Shelby praised the panel’s vice chairman, Sen. Patrick Leahy of Vermont, for helping him keep partisan policy riders out of the legislation. Such riders are considered “poison pills” because they imperil final passage of the bill. Lawmakers banished one such rider last week, an effort by Republican Sen. Mike Lee of Utah that would have scrapped the Obama administration’s Clean Water Rule.

Lee and other Republicans consider the rule intrusive and say it unfairly expands authority of the Environmental Protection Agency. Twenty Republican senators — including many who agree with Lee on the substance of the water rule — voted with Democrats to shelve it.
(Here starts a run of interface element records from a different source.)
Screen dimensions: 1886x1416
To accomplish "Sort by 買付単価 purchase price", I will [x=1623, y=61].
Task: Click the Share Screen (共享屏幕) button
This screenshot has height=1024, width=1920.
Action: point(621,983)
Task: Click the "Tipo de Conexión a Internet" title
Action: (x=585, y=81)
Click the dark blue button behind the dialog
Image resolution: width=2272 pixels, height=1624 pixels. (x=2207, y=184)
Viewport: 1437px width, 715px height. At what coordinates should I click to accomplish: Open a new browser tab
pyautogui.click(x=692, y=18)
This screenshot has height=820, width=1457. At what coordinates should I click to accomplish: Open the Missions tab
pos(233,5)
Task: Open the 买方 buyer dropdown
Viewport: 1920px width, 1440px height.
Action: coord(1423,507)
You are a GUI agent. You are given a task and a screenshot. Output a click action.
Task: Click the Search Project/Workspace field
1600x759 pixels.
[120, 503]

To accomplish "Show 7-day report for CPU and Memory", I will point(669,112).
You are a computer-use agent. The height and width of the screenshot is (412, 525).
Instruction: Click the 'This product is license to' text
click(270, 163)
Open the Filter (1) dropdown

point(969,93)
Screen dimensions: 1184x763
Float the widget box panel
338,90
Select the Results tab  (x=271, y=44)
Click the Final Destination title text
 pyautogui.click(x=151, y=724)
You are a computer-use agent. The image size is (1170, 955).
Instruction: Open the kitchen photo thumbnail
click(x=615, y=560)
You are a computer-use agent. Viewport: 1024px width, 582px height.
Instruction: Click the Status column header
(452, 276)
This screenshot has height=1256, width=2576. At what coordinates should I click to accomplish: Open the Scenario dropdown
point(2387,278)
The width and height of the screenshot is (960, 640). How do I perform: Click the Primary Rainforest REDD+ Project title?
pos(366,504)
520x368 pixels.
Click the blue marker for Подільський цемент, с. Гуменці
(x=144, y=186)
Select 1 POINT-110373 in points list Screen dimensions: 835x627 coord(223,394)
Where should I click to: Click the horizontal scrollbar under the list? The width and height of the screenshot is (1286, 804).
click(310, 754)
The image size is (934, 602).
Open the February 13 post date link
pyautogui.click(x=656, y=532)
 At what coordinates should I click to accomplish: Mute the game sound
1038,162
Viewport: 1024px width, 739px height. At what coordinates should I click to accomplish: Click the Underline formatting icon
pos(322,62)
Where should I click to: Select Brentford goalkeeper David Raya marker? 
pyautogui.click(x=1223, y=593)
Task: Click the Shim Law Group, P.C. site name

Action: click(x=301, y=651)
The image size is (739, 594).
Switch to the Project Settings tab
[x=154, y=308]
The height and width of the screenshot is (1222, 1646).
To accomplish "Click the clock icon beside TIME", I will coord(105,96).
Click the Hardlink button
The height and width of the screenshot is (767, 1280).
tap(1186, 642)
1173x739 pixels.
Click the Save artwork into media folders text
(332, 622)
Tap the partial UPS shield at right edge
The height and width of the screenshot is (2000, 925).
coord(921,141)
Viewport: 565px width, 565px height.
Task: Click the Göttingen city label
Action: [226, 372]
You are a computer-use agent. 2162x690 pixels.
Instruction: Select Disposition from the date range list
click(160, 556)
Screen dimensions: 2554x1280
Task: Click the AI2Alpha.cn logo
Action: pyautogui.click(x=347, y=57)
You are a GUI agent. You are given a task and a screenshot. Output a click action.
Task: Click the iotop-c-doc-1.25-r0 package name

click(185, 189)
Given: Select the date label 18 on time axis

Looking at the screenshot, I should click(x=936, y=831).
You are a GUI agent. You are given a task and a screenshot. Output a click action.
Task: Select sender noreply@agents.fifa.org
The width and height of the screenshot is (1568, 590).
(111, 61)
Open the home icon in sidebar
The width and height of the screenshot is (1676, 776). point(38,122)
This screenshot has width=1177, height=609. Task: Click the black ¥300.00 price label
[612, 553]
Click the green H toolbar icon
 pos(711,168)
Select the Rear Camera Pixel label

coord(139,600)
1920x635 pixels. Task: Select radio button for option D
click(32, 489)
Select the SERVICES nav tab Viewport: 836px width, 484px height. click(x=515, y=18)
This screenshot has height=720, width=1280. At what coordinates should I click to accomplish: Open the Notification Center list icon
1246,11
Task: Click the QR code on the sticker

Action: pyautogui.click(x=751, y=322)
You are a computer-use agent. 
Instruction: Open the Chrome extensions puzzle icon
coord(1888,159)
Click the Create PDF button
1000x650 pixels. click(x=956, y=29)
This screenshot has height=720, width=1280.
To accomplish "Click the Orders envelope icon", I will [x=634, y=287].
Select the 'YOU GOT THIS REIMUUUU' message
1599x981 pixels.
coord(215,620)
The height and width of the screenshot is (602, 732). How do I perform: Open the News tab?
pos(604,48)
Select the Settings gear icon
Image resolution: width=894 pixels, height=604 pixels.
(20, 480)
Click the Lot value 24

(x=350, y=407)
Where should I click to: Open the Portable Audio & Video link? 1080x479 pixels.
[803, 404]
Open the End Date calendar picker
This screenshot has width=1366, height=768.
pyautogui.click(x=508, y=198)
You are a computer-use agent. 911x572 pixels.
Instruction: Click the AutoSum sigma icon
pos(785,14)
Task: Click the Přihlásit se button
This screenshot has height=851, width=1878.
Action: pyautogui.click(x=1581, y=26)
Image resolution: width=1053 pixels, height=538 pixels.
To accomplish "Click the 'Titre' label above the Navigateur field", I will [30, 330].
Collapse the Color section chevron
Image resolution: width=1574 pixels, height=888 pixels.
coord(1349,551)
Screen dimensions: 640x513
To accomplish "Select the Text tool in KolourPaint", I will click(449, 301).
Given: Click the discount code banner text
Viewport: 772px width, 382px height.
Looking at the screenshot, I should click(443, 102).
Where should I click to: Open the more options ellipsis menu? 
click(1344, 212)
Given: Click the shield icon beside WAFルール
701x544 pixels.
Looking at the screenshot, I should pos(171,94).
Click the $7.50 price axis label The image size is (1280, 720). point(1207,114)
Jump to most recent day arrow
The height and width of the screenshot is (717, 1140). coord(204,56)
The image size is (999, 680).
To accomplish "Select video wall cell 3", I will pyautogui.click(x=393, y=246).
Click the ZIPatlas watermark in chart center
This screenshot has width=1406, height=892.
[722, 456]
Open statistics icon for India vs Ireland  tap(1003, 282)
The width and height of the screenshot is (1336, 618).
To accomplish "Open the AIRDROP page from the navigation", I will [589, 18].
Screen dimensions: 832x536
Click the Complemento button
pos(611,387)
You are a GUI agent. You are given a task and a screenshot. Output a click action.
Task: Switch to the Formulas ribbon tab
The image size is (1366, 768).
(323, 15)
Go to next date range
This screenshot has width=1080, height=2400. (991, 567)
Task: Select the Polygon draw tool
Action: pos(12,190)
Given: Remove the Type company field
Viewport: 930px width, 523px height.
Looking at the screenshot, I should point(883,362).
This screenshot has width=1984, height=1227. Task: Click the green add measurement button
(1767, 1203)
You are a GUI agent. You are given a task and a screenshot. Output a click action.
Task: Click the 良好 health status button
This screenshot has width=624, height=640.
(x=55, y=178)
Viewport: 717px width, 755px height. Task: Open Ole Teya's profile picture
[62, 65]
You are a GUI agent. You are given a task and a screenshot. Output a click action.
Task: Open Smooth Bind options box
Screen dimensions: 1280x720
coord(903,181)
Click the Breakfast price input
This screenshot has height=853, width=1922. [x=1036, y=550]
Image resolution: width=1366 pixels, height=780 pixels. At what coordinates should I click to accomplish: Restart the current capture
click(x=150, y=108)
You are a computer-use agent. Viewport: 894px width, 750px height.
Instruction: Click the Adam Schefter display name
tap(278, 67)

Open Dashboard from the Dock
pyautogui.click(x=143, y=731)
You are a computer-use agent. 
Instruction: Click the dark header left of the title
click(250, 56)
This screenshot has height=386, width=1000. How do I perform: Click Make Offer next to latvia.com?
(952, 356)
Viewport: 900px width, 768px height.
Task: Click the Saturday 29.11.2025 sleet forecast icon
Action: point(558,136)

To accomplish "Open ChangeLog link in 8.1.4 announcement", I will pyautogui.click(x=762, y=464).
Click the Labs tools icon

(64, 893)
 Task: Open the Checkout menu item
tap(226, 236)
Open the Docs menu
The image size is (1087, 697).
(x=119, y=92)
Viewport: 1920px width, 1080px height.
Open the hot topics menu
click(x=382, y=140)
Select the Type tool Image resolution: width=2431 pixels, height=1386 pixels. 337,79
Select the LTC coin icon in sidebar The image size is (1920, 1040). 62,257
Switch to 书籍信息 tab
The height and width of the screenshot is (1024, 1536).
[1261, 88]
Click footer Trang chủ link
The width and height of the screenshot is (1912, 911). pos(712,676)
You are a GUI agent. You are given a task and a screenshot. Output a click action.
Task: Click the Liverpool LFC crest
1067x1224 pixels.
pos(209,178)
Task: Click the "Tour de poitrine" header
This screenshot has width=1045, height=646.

The Lee amendment is “precisely the type of poison pill policy rider we have worked so hard to avoid” and would have jeopardized passage of the overall bill, Leahy said. He thanked Republicans who “recognized this reality as well” and joined with Democrats to block the amendment.

“By focusing on funding matters, and avoiding controversial policy riders, we have ended the Senate debate with a bipartisan product that both Democrats and Republicans can support,” Leahy said.

The spending bill also contains $3.8 billion to fund the annual operations of Congress. It includes a provision to again deny lawmakers the annual cost-of-living pay raise that they are supposed to receive. Salaries for members of Congress have been frozen at $174,000 per year for a decade.